- _TEXT PROVIDED_:

--- Start ---

Comment: To respond to crime well we need up-to-date data

Without current data we can’t adopt effective policy and are prone to inaccurate conclusions.

By Matthew Yglesias / Bloomberg Opinion

Crime is on the political agenda in a big way this year, with Republicans zeroing in on it as their favorite topic now that gasoline prices are moderating.

Which naturally raises the question: Is crime rising? To which the shocking answer is: Nobody knows. Not because anything unusual is happening, but simply because the usual state of America’s information on crime and policing is incredibly poor.

Contrast this state of affairs with the amount of data available on the U.S. economy. There are monthly updates on job creation, the unemployment rate and multiple indexes of inflation. Commodity prices are publicized on a daily basis. Reports on gross national product come out quarterly, with timely revisions as more data comes in. Policymakers benefit from a deeply informed debate, enriched by commentary from academics and other observers.

But on crime the United States is, to a shocking extent, flying blind. As a July report from the Brennan Center for Justice noted: “More than six months into 2022, national-level data on crime in 2021 remains unavailable.”

There is some data. In America’s largest cities, the murder rate rose in 2021. And since national crime trends almost invariably follow the trends observed in this sample of 22 cities, analysts are confident that there was a nationwide increase in murders last year. It’s also very likely that there was an overall increase in shootings and violent assaults. But beyond that, it’s hard to say.

--- End ---

- _PROVIDED DATA_:
--- Start ---

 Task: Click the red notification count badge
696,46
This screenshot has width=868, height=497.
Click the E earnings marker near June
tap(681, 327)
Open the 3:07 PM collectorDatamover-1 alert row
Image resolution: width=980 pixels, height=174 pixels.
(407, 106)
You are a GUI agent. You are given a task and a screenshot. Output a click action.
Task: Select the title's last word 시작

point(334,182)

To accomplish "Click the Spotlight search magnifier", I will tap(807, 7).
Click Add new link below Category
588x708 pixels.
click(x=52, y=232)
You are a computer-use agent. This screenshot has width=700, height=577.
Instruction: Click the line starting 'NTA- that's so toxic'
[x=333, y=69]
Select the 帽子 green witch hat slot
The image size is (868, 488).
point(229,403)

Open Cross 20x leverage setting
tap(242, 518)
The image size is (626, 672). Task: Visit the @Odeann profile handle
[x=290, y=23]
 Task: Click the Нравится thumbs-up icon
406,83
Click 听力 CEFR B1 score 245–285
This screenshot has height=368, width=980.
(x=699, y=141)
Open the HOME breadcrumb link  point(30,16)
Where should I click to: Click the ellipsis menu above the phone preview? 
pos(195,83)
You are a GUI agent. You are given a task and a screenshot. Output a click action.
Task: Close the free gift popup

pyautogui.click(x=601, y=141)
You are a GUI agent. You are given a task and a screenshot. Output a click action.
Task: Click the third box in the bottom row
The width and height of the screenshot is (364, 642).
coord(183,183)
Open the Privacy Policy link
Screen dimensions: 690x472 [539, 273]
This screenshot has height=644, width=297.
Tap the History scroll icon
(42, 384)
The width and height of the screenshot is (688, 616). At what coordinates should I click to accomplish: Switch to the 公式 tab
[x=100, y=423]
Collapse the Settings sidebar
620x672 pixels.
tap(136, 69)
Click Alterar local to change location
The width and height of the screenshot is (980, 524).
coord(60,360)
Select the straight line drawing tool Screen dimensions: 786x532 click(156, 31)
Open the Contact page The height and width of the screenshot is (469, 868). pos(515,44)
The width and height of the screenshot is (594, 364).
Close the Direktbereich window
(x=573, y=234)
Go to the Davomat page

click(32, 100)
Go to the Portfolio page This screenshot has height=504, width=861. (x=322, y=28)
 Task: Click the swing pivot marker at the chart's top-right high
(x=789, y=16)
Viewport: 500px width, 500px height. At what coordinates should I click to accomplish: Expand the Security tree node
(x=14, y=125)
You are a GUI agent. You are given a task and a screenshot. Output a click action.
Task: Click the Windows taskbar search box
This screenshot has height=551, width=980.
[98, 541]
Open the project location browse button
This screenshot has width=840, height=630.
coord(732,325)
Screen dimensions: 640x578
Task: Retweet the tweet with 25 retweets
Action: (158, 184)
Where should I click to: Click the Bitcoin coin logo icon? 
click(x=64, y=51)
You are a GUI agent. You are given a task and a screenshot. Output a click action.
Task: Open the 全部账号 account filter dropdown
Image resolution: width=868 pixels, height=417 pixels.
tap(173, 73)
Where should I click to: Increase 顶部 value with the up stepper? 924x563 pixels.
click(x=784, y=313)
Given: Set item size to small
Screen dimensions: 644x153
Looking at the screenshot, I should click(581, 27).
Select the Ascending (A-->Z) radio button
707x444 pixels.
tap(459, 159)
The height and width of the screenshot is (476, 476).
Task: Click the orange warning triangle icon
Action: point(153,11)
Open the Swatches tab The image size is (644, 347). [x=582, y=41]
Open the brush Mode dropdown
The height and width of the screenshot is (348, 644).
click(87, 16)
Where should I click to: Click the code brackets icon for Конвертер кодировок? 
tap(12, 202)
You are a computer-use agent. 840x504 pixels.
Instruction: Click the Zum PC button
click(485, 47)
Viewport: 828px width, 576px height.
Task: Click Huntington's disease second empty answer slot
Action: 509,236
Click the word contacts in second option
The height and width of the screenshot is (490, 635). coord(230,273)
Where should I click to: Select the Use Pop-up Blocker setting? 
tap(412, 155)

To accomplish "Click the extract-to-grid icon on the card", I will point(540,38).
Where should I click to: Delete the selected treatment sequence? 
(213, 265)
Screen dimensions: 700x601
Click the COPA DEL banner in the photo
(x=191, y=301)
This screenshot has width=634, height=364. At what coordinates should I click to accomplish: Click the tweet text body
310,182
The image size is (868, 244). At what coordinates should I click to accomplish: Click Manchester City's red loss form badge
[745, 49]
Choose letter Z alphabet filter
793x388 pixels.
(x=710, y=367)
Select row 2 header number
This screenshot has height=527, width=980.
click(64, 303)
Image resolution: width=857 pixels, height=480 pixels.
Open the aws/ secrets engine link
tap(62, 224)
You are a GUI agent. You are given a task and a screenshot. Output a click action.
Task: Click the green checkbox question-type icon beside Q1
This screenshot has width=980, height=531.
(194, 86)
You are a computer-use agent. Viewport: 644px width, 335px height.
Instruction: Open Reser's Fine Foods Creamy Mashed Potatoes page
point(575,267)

--- End ---

- _SET OF TASKS_:
**a.** Do the following statements agree with the crime data comment? Answer yes or no for each, and quote the words from the comment that decide it.
(i) National crime figures for 2021 were already available by July 2022.
(ii) Reports on gross national product are released every quarter.
(iii) The murder rate fell in America's largest cities in 2021.
**b.** According to the crime data comment, why are analysts confident that murders rose across the whole country in 2021? Answer in one to three sentences.

- _ANSWERS TO EACH TASK_:
**a.**
(i) No: "More than six months into 2022, national-level data on crime in 2021 remains unavailable."
(ii) Yes: "Reports on gross national product come out quarterly"
(iii) No: "In America’s largest cities, the murder rate rose in 2021."

**b.** The murder rate rose in 2021 in America's largest cities. National crime trends almost always follow the trends seen in this sample of 22 cities. So analysts conclude that murders also rose nationwide.